Reproduce all the entries beneath this sentence exactly.

───── Source data

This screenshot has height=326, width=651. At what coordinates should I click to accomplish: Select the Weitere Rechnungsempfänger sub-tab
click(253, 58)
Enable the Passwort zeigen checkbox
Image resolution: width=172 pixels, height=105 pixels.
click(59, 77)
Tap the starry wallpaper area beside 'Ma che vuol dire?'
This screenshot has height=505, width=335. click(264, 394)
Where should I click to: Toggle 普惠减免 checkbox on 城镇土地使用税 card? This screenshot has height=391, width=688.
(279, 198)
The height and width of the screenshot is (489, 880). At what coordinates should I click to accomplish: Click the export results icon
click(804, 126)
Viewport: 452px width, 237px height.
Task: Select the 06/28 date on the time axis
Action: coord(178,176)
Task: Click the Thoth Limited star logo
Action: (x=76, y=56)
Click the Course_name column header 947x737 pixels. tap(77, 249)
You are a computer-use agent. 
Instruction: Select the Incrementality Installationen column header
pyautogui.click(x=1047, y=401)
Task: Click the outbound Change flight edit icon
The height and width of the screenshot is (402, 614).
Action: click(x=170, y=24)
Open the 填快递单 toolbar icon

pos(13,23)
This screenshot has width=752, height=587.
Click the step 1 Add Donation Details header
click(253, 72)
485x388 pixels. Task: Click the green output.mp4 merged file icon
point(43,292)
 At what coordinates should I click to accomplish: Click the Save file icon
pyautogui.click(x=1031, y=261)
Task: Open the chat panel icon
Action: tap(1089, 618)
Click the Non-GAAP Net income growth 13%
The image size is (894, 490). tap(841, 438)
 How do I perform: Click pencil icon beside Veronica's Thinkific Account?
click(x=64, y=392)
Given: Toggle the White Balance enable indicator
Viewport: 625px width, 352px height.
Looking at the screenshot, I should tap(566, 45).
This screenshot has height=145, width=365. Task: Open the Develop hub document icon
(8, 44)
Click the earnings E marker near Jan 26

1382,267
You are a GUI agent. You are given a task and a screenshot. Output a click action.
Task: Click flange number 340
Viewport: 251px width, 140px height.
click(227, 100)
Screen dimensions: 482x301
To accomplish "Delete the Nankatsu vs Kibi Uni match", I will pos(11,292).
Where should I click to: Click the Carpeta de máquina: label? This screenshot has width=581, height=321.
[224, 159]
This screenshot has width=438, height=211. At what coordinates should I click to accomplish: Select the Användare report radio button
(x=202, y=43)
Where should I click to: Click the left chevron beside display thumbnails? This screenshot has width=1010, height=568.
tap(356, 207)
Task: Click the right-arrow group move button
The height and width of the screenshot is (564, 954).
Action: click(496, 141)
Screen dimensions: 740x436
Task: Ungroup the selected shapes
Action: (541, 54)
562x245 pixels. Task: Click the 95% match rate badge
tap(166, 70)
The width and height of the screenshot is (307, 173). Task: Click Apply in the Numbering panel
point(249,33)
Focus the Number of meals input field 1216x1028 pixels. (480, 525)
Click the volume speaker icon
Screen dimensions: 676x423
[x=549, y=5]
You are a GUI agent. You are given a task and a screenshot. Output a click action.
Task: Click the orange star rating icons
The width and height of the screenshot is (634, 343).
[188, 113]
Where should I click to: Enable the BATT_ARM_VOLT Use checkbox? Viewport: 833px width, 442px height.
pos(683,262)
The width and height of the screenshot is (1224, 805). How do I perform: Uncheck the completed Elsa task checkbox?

──────────

# Response below
This screenshot has height=326, width=651. At what coordinates should I click to accomplish: Select the Weitere Rechnungsempfänger sub-tab
click(253, 58)
Enable the Passwort zeigen checkbox
Image resolution: width=172 pixels, height=105 pixels.
click(59, 77)
Tap the starry wallpaper area beside 'Ma che vuol dire?'
This screenshot has height=505, width=335. click(264, 394)
Where should I click to: Toggle 普惠减免 checkbox on 城镇土地使用税 card? This screenshot has height=391, width=688.
(279, 198)
The height and width of the screenshot is (489, 880). At what coordinates should I click to accomplish: Click the export results icon
click(804, 126)
Viewport: 452px width, 237px height.
Task: Select the 06/28 date on the time axis
Action: coord(178,176)
Task: Click the Thoth Limited star logo
Action: (x=76, y=56)
Click the Course_name column header 947x737 pixels. tap(77, 249)
You are a computer-use agent. 
Instruction: Select the Incrementality Installationen column header
pyautogui.click(x=1047, y=401)
Task: Click the outbound Change flight edit icon
The height and width of the screenshot is (402, 614).
Action: click(x=170, y=24)
Open the 填快递单 toolbar icon

pos(13,23)
This screenshot has width=752, height=587.
Click the step 1 Add Donation Details header
click(253, 72)
485x388 pixels. Task: Click the green output.mp4 merged file icon
point(43,292)
 At what coordinates should I click to accomplish: Click the Save file icon
pyautogui.click(x=1031, y=261)
Task: Open the chat panel icon
Action: tap(1089, 618)
Click the Non-GAAP Net income growth 13%
The image size is (894, 490). tap(841, 438)
 How do I perform: Click pencil icon beside Veronica's Thinkific Account?
click(x=64, y=392)
Given: Toggle the White Balance enable indicator
Viewport: 625px width, 352px height.
Looking at the screenshot, I should tap(566, 45).
This screenshot has height=145, width=365. Task: Open the Develop hub document icon
(8, 44)
Click the earnings E marker near Jan 26

1382,267
You are a GUI agent. You are given a task and a screenshot. Output a click action.
Task: Click flange number 340
Viewport: 251px width, 140px height.
click(227, 100)
Screen dimensions: 482x301
To accomplish "Delete the Nankatsu vs Kibi Uni match", I will pos(11,292).
Where should I click to: Click the Carpeta de máquina: label? This screenshot has width=581, height=321.
[224, 159]
This screenshot has width=438, height=211. At what coordinates should I click to accomplish: Select the Användare report radio button
(x=202, y=43)
Where should I click to: Click the left chevron beside display thumbnails? This screenshot has width=1010, height=568.
tap(356, 207)
Task: Click the right-arrow group move button
The height and width of the screenshot is (564, 954).
Action: click(496, 141)
Screen dimensions: 740x436
Task: Ungroup the selected shapes
Action: (541, 54)
562x245 pixels. Task: Click the 95% match rate badge
tap(166, 70)
The width and height of the screenshot is (307, 173). Task: Click Apply in the Numbering panel
point(249,33)
Focus the Number of meals input field 1216x1028 pixels. (480, 525)
Click the volume speaker icon
Screen dimensions: 676x423
[x=549, y=5]
You are a GUI agent. You are given a task and a screenshot. Output a click action.
Task: Click the orange star rating icons
The width and height of the screenshot is (634, 343).
[188, 113]
Where should I click to: Enable the BATT_ARM_VOLT Use checkbox? Viewport: 833px width, 442px height.
pos(683,262)
The width and height of the screenshot is (1224, 805). How do I perform: Uncheck the completed Elsa task checkbox?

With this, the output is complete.